Un informe de la Procuraduría de Narcocriminalidad (Procunar) advirtió que los principales capos narcos detenidos en el país, entre ellos Marco Antonio Estrada Gonzáles y el rosarino Ariel Máximo "Guille" Cantero, continúan ejerciendo actividades delictivas desde sus lugares de detención mediante la utilización de teléfonos. El organismo propuso la creación de una mesa de trabajo interdisciplinaria para elaborar un plan que prohíba la utilización de celulares en casos puntuales de presos por delitos vinculados al crimen organizado.
El informe fue presentado por el titular de la Procunar, Diego Iglesias, al Procurador de la Nación, Eduardo Casal, -reproducido por La Capital de Rosario- y menciona 20 casos de capos narcos, la mayoría de ellos ya condenados, en los cuales se detectó que aún coordinan desde cárceles federales y provinciales de todo el país “maniobras de tráfico, transporte y comercialización de estupefacientes y de otros delitos vinculados, ya sea lavado de activos, homicidios, secuestros extorsivos o amenazas”.

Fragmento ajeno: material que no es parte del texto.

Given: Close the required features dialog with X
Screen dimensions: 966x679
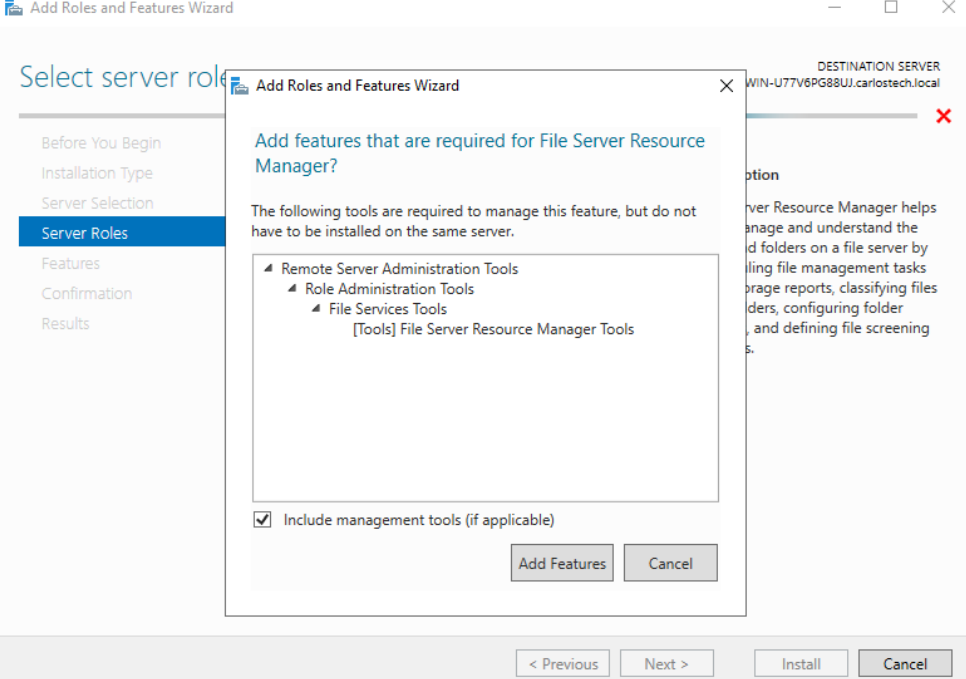Looking at the screenshot, I should click(x=727, y=86).
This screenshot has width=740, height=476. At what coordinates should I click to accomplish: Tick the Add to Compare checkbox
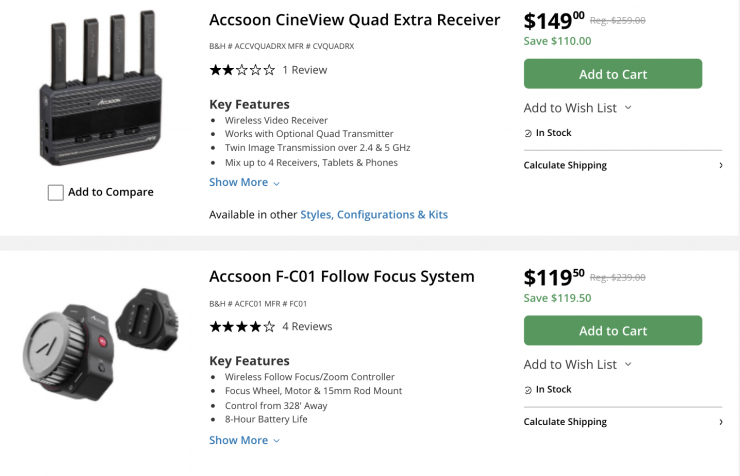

Entre ellos figura el "Guille" Cantero, líder de Los Monos y detenido actualmente en el penal de máxima seguridad de Marcos Paz y anteriormente en la cárcel de Piñero.
ORGANIZACION
El organismo advirtió que, “en la mayoría de los casos, la comunicación con las personas del exterior se llevó a cabo a través de dispositivos de telefonía celular, ya sea de uso individual como también compartido entre diversas personas detenidas”, dice el informe de unas 20 páginas.

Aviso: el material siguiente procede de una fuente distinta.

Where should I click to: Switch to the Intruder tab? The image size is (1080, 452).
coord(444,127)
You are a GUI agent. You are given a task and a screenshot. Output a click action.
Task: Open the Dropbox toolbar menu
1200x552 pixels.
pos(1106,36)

En el escrito, se mencionan los casos del capo narco “Marcos” Estrada Gonzáles, quien comandó la venta de drogas durante años en la villa 1-11-14 del Bajo Flores y actualmente se encuentra detenido en la cárcel del Marcos Paz, o del jefe de la narco banda Los Monos, "Guille" Cantero, de la época en la que estuvo alojado en el penal de Piñero, en Santa Fe.

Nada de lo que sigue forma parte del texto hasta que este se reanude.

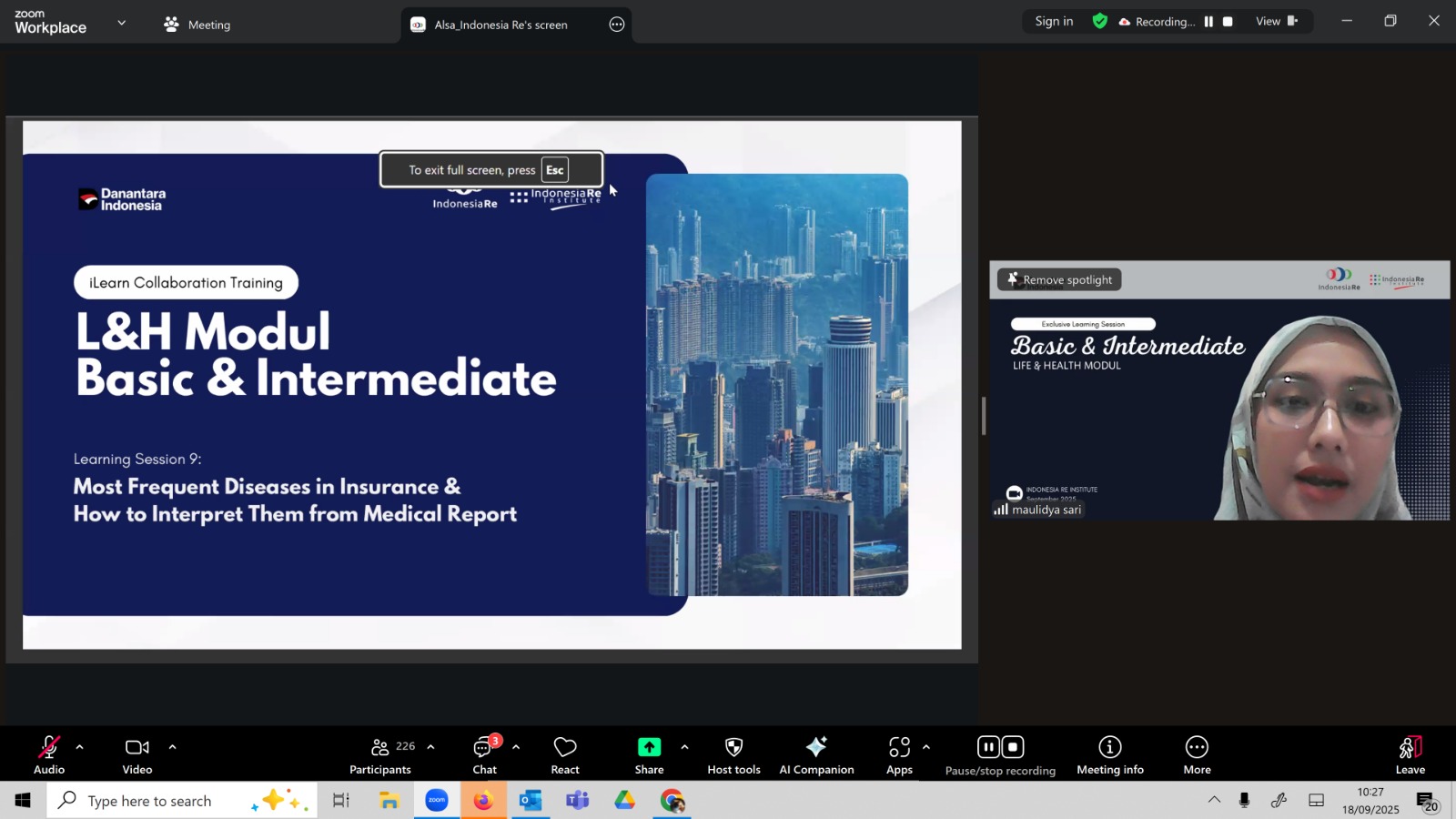1456x819 pixels.
Task: Switch to the Meeting tab
Action: pos(197,25)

También los casos de Mario Segovia, más conocido como “El Rey de la Efedrina”, detenido en el Penal de Ezeiza; el de Néstor Fabián Rojas, también detenido en Ezeiza y desde donde manejaba lo que se denominó el Primer Comando de Frontera para dedicarse al tráfico ilícito de drogas desde Paraguay, vía Misiones; o Carlos Alberto Bareiro, condenado por la causa narco de Itatí, quien desde la Unidad Penal 7 de Chaco seguía liderando la venta de drogas.